Students – Palestinian, Jewish, and allies – are risking arrest, expulsion, even deportation to protest the violence in Gaza. Their moral clarity and commitment to nonviolent action are building resilient communities of resistance and solidarity. In these courageous acts, we see the seeds of transformation.

Hope also takes quieter forms. The Economy of Francesco, launched by Pope Francis, gathers young entrepreneurs and economists across the globe to reimagine economic systems rooted in justice, sustainability, and peace. Elsewhere, artists and activists are exploring the relationship between nonviolence and creative expression – music, film, theater, poetry – as pathways to healing and resistance.

Still, the magnitude of our crises demands not just hope but a fundamental reimagining of how we live. As nonviolence trainer Kazu Haga writes in Fierce Vulnerability, our work is about “changing how we, as a species, relate to each other and to the rest of the cosmos.” It is a shift from separation to belonging, from domination to mutual care. Our task is healing, wholeness, and deep relationality.

Two directions in this global reawakening give me enduring hope: cosmic consciousness and nonviolence.

We are beginning to see beyond dualistic paradigms of superior/inferior, win/lose, domination/submission. As Franciscan Sister Pat Farrell said, the old constructs are giving way to new values: communion, equality, abundance, mutuality, and love. We are beginning to understand that life is not a zero-sum competition but a shared and sacred journey.

Michael Nagler, founder of the Metta Center for Nonviolence and author of The Third Harmony, calls this shift a “paradigm change,” a movement from the “old story” of materialism and violence to a “new story” rooted in science, ancient wisdom, and the lived experience of connection.

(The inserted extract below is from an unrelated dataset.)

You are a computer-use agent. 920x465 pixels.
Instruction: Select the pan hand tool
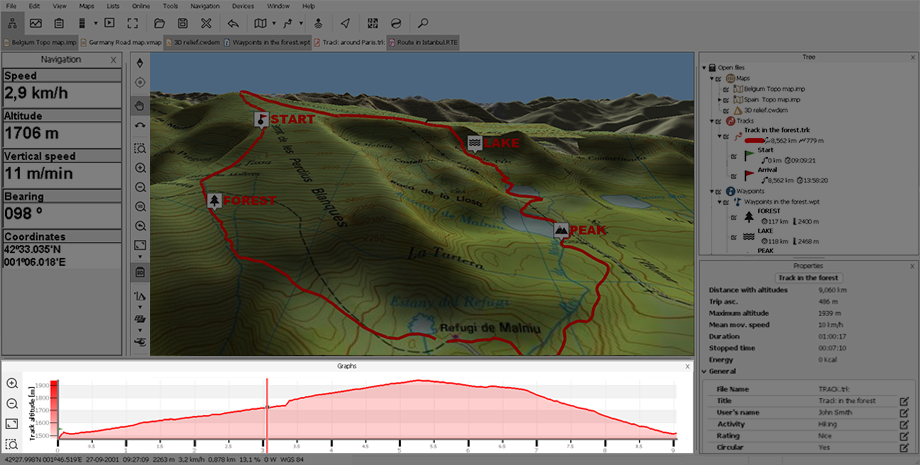(140, 104)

In this new story, nonviolence and the Beloved Community are not idealistic dreams but practical, necessary realities.

This awakening is mirrored in our growing cosmic awareness. With the advent of technologies like the James Webb Telescope, we are peering deeper into the universe than ever before, awakening to our interconnectedness with the rest of creation, with the entire cosmos. Duane Elgin calls this a “sacred journey of discovery in a Universe with stunning depth and richness of purpose.”

Cosmic consciousness transforms our understanding of what it means to be human. It invites us to recognize that we are not separate from creation, but embedded within it. Many Indigenous traditions have long held this truth. As botanist Robin Wall Kimmerer reminds us, nature offers lessons in gratitude, reciprocity, and “enoughness”—lessons we desperately need.

This new consciousness brings us back to right relationship: with the Earth, with each other, and with the cosmos. And it points clearly to nonviolence as the path forward.

Nonviolence is  much more than a political strategy—it is a spirituality, a way of life , a discipline for personal conversion  and dismantling systemic oppression. It is ecological, relational, and transformative. It teaches us that change must be rooted in love, not domination; in courage, not control.

Nagler writes, “Violence pulls us back… nonviolence pulls us forward, toward the recognition of unity.” It is the new story and the path into that story. It is central to human identity and to the future we are trying to birth.

This societal transformation is already happening—slowly, surely, and yes, with resistance. As we build momentum, backlash grows fiercer. But the shift is real. Our claim on hope is multi-generational. It requires endurance, resilience, and care.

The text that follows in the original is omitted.